Pero la memoria va y viene, en cierto desorden. Antes de esa reunión con Aristide y después de mi accidentada conversación con el arzobispo Ligondé, salí de la catedral, a donde me había llevado un taxista, Pierre-Claude, recomendado por la embajada de México, que fue mi guía, mi intérprete y mi amigo. Caminaba por el amplio atrio de la iglesia, rumbo a la calle donde me esperaba el taxi, cuando tres mocetones altos, delgados, correosos, con gruesas varas de madera en la mano, me interceptaron, me gritaron estridentemente en créole y sin más, comenzaron a golpearme.
En el suelo, tratando de protegerme con manos y piernas, escuché la voz desesperada de Pierre-Claude, quien les exigía a gritos que no lastimaran al periodista mexicano… Así me lo contó él, porque yo no entendía ni pizca de créole; y me dijo que mis atacantes eran, cómo no, tonton macoutes. La golpiza cesó, mi amigo me llevó casi a rastras al automóvil y luego al hotel, donde me revisó un médico. Por fortuna, todo quedó en raspones y moretones.
Días después, el 12 de octubre, fiesta nacional de España, asistí a la recepción en la embajada española, invitado por la embajada de México. El embajador español, cuyo nombre no recuerdo, escuchó el relato de mi encuentro con los tonton macoutes, me felicitó por haber recibido solamente unos golpes, aun si fueron duros; y remató: “Es usted un tío con suerte.
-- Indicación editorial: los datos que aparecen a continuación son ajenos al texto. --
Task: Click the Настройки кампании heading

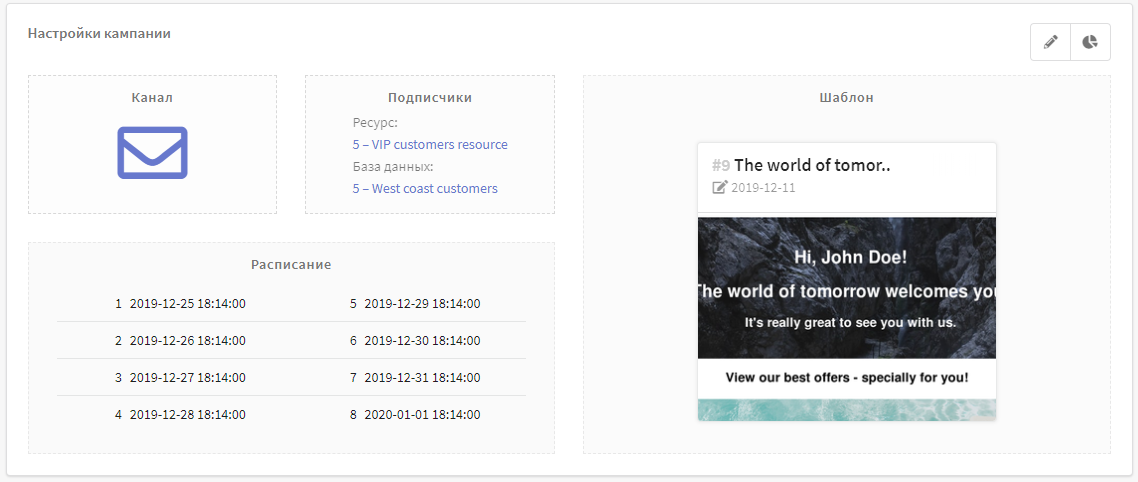Action: [99, 34]
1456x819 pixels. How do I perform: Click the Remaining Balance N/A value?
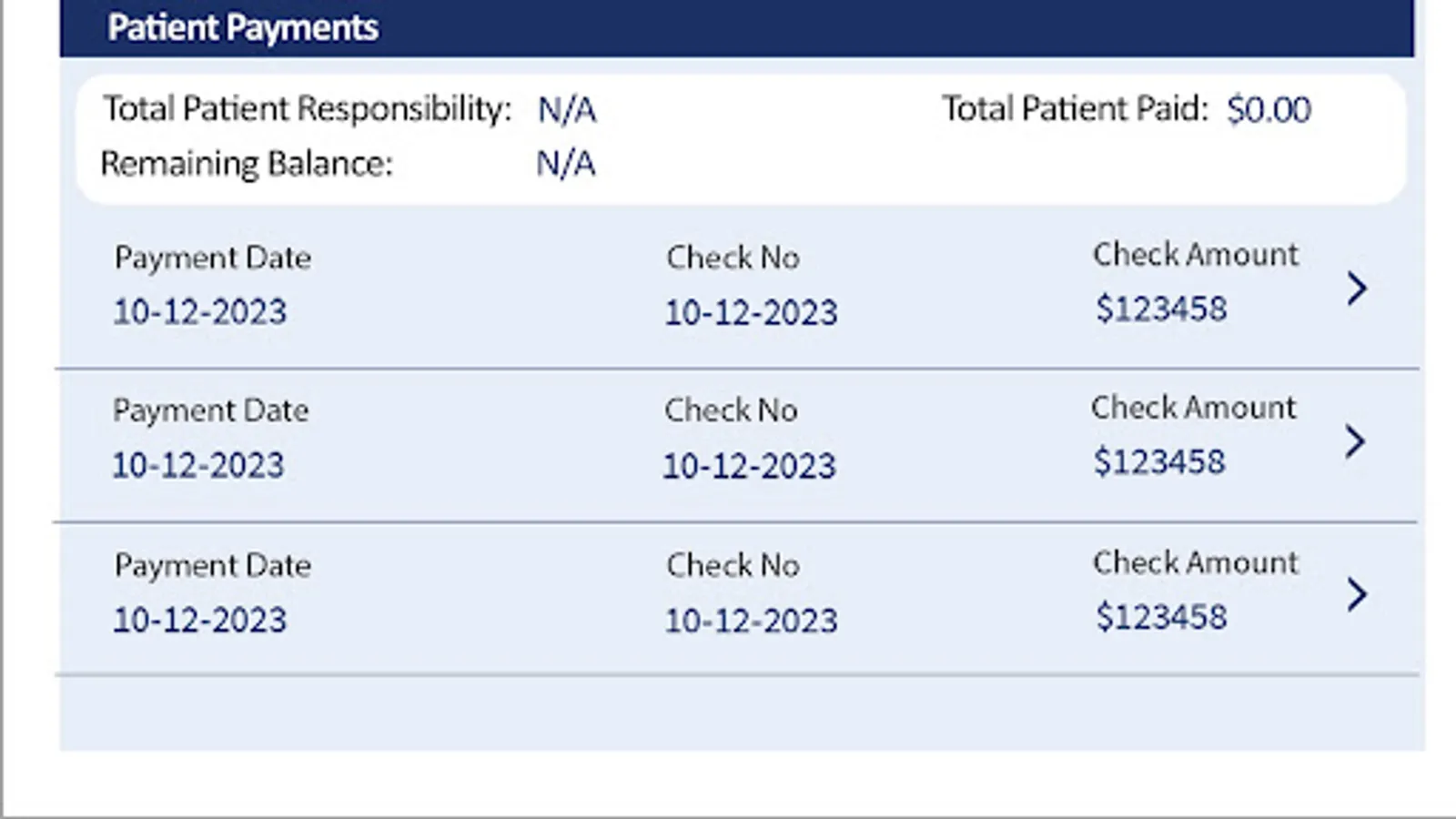565,165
El año pasado, en ese mismo atrio, los tonton mataron a dos periodistas…”
De Puerto Príncipe recuerdo los colores, la música, la alegría de la gente, el extravagante y abigarrado colorido de los autobuses urbanos (tap tap), la suciedad, la pobreza, las calles sin pavimento, los olores, la musicalidad incomprensible del créole, las esperanzas de un pueblo, la convicción de Aristide, la soberbia criminal de Ligondé.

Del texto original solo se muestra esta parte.